● Challenge: From the records below, pick out and copy every line that contains the word "screenshot".

● Extracted records:
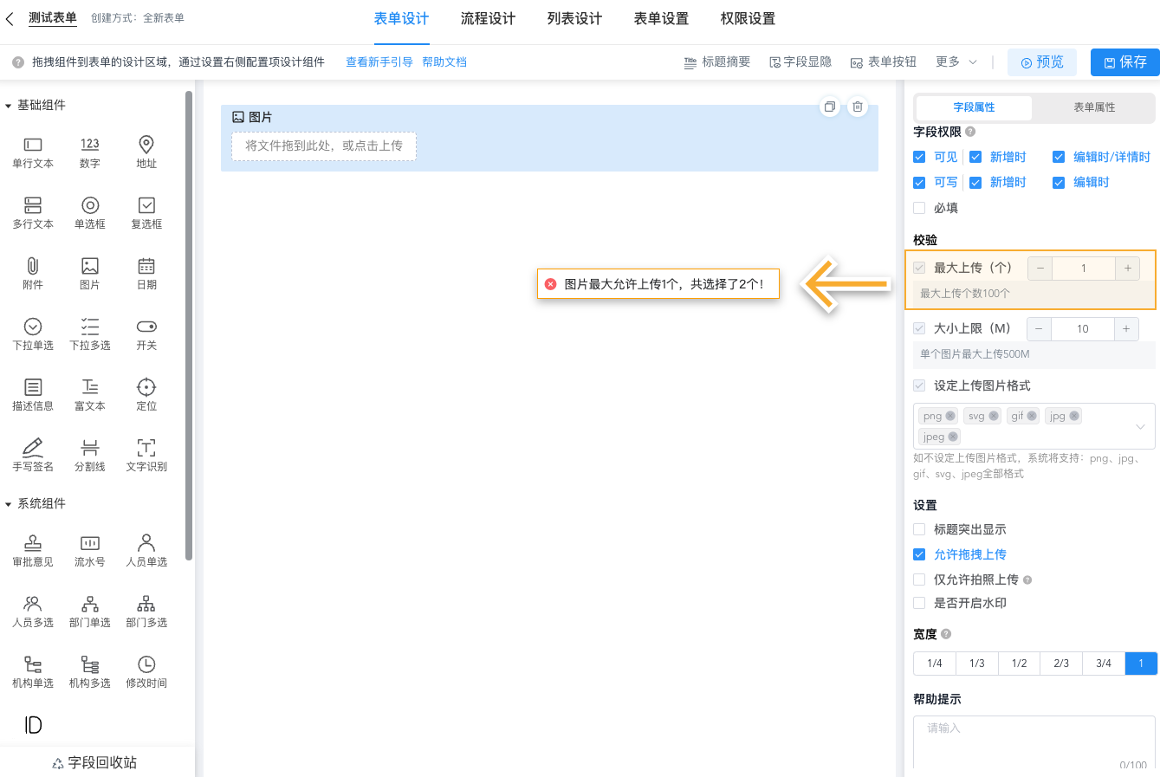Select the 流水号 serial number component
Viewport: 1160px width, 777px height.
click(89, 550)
* * *
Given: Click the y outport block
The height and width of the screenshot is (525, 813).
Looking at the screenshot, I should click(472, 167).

● Written answer:
The height and width of the screenshot is (525, 813).
Looking at the screenshot, I should click(472, 167).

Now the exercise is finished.